Visualization Features

  • 2D Canvas: Function curve (cyan), path trail (magenta), current point (glowing marker).
  • 3D Plotly: Surface plot (top), contour plot (bottom), trajectory, yellow current marker.
  • Hill Climbing: Small orange dots show all candidate points evaluated at each step.
  • Tangent Line (Gradient Descent): Dashed yellow line shows slope at current point.
  • Search Radius (Simulated Annealing): Shrinking circle; marker color red→blue.
  • Nelder-Mead Simplex: Green triangle (Best=green, Worst=red), orange centroid, operation label (e.g., Reflection, Inside Contraction).
  • Draggable Start: Drag on the 2D canvas or contour plot to set the initial position.
  • Stats Panel: X, f(X), iteration, slope/temperature/mode.
  • Log Console: SA moves; Nelder-Mead operation per step.

Limitations

  • Low-dimensional sandbox.
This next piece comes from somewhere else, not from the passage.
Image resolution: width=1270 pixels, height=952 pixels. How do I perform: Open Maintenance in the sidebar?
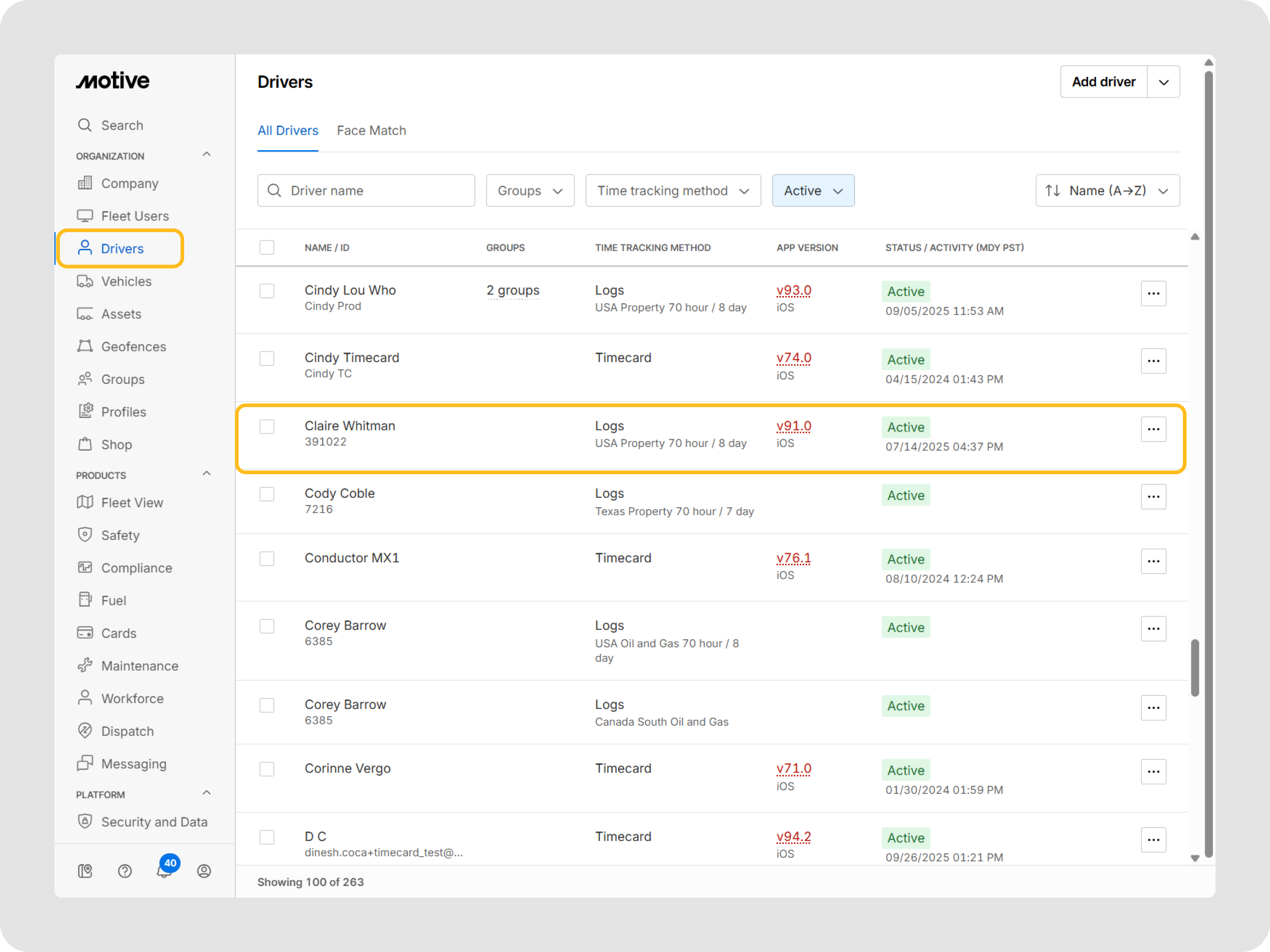140,665
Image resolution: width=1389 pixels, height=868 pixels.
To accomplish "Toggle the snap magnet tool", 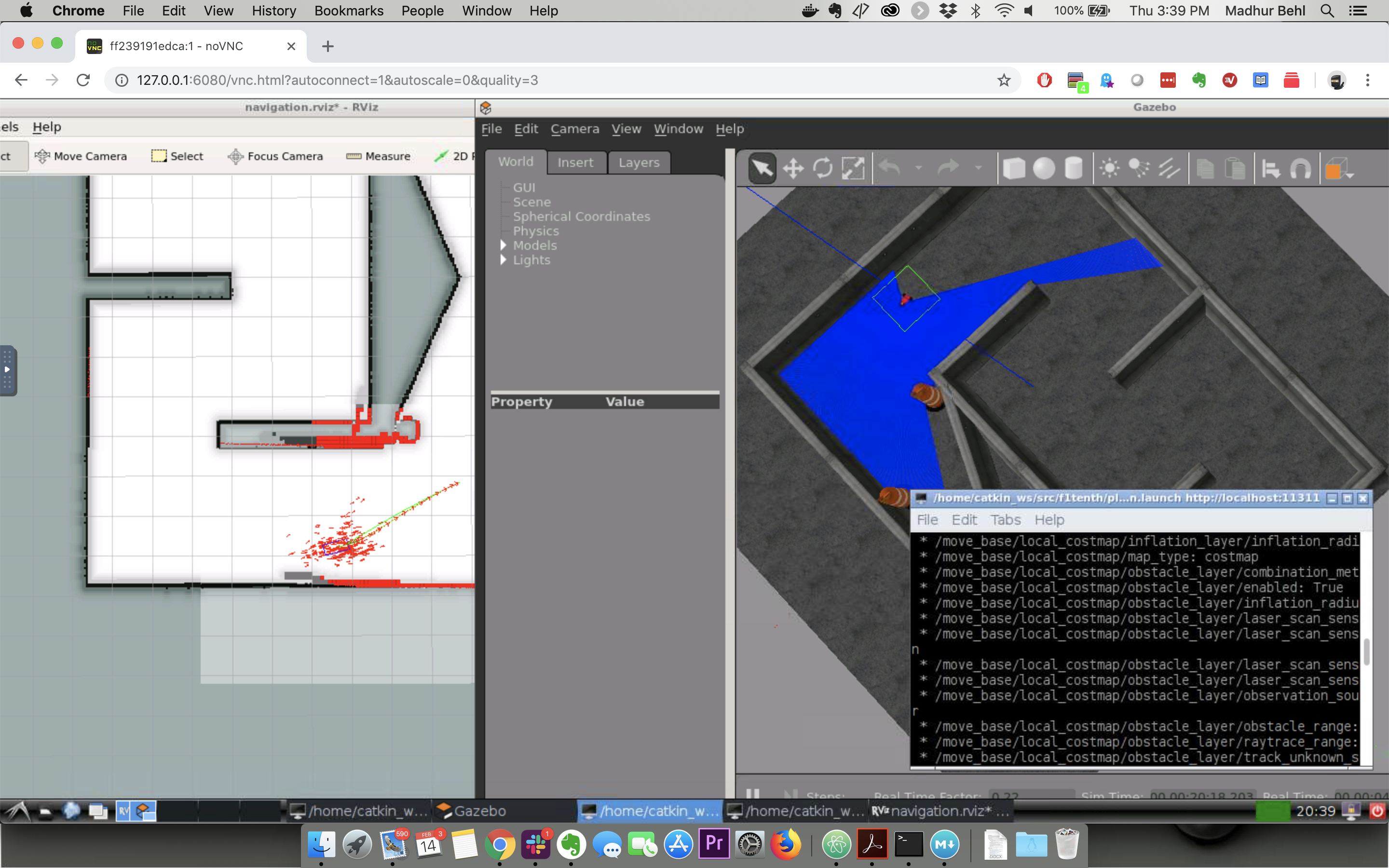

Only 1D and 2D functions are optimized so the path can be drawn. Real optimization lives in hundreds to millions of dimensions, where this geometric intuition only partly transfers.
  • Hand-picked test functions. The presets (Bowl, Rosenbrock, Rastrigin, etc.) are classic toy landscapes with known minima; they illustrate behavior but are not surrogates for any real objective.
  • No convergence guarantees shown. The demo visualizes trajectories, not stopping criteria, tolerances, or proofs of convergence; runs simply step until paused.
  • Sensitive to hyperparameters. Learning rate, step size, and the cooling schedule strongly affect outcomes; poor choices diverge or stall, and the tool does not auto-tune them.
  • Single run, no statistics. Stochastic methods (Simulated Annealing) vary run-to-run; there is no averaging over seeds, so a single path is not representative.
  • Smooth/cheap evaluations assumed. Gradient Descent needs differentiable functions and the demo evaluates f cheaply; noisy, expensive, or non-differentiable objectives (where Bayesian/evolutionary methods shine) are out of scope.